En realidad, el día de ayuno hacéis vuestros negocios y apremiáis a vuestros servidores; ayunáis para querellas y litigios, y herís con furibundos puñetazos.
No ayunéis de este modo, si queréis que se oiga vuestra voz en el cielo.
¿Es ese el ayuno que deseo en el día de la penitencia: inclinar la cabeza como un junco, acostarse sobre saco y ceniza?
¿A eso llamáis ayuno, día agradable al Señor?"

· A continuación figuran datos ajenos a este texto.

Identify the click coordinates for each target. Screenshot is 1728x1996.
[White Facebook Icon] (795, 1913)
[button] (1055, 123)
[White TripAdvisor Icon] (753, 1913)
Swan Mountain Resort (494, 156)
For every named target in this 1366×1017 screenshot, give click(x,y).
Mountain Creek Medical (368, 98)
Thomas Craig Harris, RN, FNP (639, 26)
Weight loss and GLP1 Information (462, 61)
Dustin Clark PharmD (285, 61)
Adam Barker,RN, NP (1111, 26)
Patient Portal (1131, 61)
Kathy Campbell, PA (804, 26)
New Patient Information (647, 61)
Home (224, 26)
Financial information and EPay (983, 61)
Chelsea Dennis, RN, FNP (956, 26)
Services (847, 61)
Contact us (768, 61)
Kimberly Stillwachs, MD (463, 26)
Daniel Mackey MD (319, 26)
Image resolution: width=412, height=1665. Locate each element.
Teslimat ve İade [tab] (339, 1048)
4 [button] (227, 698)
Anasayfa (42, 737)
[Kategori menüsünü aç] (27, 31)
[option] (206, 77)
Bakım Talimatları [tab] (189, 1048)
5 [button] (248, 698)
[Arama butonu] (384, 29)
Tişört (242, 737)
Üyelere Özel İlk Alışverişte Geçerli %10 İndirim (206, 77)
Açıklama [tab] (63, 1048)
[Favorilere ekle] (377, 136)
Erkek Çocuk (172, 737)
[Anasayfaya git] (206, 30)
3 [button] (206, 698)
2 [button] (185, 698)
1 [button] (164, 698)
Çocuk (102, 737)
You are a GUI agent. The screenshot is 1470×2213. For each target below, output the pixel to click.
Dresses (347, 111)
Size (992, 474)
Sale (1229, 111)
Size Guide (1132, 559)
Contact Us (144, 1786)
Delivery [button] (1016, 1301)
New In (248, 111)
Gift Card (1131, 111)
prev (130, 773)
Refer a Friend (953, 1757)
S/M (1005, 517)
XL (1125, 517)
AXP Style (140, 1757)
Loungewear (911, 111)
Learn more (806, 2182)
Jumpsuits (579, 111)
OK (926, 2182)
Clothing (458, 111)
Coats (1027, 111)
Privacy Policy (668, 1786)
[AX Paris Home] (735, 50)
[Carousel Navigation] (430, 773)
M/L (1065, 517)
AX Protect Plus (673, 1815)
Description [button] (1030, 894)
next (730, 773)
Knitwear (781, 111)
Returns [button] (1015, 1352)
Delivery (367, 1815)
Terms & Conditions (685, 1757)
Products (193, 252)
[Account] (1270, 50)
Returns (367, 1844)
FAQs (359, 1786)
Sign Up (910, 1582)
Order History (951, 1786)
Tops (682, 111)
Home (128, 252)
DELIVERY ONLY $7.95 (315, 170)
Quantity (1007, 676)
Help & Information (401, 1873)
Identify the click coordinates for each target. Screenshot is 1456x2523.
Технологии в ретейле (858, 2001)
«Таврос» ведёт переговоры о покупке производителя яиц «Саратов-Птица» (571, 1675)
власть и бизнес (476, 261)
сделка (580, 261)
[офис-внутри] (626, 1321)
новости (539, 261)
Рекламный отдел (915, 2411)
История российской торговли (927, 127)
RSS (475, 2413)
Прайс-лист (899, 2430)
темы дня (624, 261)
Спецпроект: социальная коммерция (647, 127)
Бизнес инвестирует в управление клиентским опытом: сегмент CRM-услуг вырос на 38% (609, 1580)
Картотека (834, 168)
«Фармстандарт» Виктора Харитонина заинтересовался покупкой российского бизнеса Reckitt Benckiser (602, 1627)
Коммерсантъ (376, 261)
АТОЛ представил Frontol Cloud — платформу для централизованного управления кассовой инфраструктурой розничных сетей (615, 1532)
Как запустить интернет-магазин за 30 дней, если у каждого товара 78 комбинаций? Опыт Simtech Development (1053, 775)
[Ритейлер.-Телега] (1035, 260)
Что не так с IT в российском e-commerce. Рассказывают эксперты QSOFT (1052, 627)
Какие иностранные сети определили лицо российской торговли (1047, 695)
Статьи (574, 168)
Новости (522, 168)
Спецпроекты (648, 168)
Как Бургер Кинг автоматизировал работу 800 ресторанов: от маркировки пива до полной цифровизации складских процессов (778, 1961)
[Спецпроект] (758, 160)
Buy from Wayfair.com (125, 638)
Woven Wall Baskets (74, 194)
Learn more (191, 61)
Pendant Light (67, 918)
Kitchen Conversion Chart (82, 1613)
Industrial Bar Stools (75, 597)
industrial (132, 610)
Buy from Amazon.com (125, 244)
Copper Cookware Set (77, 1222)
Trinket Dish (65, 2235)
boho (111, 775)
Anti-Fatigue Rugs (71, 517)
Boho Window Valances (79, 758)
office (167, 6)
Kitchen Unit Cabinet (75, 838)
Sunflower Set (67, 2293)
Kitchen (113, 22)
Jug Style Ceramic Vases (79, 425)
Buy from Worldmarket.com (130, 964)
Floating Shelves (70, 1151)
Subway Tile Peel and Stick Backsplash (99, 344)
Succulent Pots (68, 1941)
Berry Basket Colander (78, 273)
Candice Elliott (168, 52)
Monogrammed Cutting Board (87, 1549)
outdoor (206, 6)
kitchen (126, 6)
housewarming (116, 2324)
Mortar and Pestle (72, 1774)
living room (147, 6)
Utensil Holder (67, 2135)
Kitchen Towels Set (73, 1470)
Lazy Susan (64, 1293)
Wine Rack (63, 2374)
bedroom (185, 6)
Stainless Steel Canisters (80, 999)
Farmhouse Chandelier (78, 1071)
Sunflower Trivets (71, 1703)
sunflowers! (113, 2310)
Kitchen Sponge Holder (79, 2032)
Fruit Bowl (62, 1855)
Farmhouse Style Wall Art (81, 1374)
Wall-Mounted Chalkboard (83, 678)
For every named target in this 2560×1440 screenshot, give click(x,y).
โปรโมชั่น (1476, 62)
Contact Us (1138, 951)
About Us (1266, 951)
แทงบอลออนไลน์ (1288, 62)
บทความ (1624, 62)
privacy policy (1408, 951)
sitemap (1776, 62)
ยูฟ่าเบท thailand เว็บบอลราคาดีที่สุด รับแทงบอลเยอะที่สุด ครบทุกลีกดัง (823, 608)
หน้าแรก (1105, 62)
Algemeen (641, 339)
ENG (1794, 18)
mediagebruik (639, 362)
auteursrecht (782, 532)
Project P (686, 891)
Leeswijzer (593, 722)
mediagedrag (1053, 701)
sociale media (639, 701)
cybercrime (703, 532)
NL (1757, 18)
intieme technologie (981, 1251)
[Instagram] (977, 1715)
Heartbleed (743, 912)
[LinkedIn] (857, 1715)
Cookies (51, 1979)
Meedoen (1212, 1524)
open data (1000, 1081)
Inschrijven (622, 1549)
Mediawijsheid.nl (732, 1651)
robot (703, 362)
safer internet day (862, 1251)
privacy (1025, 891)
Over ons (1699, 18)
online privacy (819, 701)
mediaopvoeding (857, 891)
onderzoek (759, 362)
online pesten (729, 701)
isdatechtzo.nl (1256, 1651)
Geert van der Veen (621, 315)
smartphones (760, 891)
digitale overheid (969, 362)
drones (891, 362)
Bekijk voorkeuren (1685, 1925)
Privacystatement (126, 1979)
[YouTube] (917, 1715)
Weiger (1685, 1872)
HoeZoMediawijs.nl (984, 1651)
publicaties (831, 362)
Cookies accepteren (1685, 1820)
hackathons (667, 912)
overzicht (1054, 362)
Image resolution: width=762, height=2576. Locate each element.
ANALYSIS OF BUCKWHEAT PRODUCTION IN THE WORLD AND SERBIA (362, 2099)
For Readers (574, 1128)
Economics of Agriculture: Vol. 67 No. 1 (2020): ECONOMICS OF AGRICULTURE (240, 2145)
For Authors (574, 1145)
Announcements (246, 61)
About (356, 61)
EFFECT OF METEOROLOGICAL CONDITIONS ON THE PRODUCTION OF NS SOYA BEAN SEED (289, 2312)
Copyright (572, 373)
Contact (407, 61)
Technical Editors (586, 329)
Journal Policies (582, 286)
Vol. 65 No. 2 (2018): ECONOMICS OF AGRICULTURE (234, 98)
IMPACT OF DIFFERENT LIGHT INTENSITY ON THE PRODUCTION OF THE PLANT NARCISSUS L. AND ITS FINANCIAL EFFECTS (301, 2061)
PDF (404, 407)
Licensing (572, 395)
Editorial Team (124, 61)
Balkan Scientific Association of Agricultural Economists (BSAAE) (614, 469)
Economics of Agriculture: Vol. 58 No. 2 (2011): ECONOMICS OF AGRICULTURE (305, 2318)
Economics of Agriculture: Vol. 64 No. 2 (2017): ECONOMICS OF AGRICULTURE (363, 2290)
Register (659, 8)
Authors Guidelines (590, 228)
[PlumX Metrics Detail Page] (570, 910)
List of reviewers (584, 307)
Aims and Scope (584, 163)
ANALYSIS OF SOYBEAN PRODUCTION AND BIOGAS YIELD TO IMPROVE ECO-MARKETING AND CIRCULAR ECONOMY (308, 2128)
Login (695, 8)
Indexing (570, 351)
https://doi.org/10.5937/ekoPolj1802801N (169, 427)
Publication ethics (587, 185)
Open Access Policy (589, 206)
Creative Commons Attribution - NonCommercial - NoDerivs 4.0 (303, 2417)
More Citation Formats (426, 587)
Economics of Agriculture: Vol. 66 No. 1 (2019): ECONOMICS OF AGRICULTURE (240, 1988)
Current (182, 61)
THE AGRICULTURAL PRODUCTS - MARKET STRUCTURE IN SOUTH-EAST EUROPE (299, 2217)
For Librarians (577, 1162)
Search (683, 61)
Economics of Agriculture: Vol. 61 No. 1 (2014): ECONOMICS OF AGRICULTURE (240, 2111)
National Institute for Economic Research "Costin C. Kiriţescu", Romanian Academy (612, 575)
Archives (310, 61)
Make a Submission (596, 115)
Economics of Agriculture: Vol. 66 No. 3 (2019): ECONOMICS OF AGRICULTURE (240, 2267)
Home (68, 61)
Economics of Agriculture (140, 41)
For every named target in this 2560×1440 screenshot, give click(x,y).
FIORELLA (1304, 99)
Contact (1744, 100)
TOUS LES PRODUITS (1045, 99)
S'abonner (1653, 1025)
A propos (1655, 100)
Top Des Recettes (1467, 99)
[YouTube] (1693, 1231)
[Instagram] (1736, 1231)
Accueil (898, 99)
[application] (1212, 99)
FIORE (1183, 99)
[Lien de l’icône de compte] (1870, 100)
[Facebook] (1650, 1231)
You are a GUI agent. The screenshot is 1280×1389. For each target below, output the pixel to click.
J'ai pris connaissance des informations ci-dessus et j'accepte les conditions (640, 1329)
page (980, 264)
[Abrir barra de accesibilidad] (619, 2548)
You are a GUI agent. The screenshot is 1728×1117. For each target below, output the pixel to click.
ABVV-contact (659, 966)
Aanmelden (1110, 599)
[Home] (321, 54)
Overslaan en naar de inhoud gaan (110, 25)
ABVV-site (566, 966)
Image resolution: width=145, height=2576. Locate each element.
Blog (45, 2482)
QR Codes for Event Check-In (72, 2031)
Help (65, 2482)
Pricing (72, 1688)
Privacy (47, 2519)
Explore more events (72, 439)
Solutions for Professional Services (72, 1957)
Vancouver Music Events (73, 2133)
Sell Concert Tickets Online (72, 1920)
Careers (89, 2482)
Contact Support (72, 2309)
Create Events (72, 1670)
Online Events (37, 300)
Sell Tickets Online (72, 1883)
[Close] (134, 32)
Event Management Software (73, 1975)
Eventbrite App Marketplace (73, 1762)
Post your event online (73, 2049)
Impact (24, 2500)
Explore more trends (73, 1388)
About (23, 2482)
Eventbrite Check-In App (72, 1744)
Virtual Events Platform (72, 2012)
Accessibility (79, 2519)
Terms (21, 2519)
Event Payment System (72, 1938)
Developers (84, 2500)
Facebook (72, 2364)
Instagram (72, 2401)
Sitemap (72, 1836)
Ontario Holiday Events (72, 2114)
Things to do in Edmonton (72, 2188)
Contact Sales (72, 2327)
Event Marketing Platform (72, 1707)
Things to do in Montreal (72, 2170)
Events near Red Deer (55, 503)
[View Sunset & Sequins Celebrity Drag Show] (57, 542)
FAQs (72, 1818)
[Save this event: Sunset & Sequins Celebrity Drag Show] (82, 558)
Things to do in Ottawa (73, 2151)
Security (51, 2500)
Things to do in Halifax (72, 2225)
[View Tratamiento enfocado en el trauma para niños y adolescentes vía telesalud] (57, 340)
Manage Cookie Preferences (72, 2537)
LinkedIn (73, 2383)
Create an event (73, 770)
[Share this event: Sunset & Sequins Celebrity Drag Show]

¿Para qué ayunamos? ¿Para qué rezamos el Via Crucis? ¿Para qué los sacrificios de Cuaresma? ¿Para qué tantas cosas si no abrimos el corazón a la Gracia de Dios? ¿Para qué tanto si no queremos vivir la Voluntad de Dios? ¿Para qué esto y lo otro en la iglesia si no somos capaces de amar y menos de perdonar?
Todos los instrumentos que el Señor ha puesto a puesto sevicio: oraciones, rosarios, viacrucis, procesiones, peregrinaciones, sacramentos, etc. etc., son medios de Gracia para alcanzar nuestra conversión y ayudarnos a vivir en santidad, para vivir el principal mandamiento: el mandamiento del Amor.
Estamos acostumbrados a que hacíamos todo para "cumplir": tengo que ir a cumplir con la misa, tengo que cupmlir con la vigilia, con el ayuno, con esto y con lo otro... y no es así. Jesús no se entregó en la Cruz para cumplir, se entregó por Amor, para darnos una Vida Nueva, para que sepamos recorrer el Camino de la Salvación. Y por eso, sabiendo que no iba a ser un camino fácil, nos dejó los mediios necesarios para que con la Fuerza de la Gracia que nos regala a traves de ellos podamos alcanzar la meta de la santidad.
En cambio muchos queremos hacer nuestro propio cristianismo, porque como "cumplimos con todo" entonces, después de cumplir puedo hacer lo que quiero, total ¡ya he cumplido! Y no, no es así, hay un sólo cristianismo porque hay un sólo Evangelio y hay un solo Cristo. Y si nos hemos decidido a ser cristianos es porque queremos seguir a Cristo, y nos lo dijo Él mismo: "quien quiera venir en pos de mí, niéguese a sí mismo, cargue su cruz de cada día y sígame". Pero no, yo quiero ser cristiano pero a mi manera, ¿qué es eso de renunciar a mí mismo? ¿Qué es eso de cargar mi cruz? ¿Qué es eso de vivir el Evangelio? Hoy hay que modernizarse y hacerse uno con el mundo... ¡Qué error!
Abramos bien los ojos y démonos cuenta que el ayuno que Dios quiere hoy de nosotros es ayuno del mundo, de las cosas del mundo, para que libres de las ataduras de la "originalidad del mundo" podamos atar nuestras vidas a la Luz del Evangelio que es la única Palabra que nos salva y nos lleva a la meta que Dios quiere para nuestra vida, y que nosotros hemos decidido alcanzar cuando libremente optamos por ser cristianos.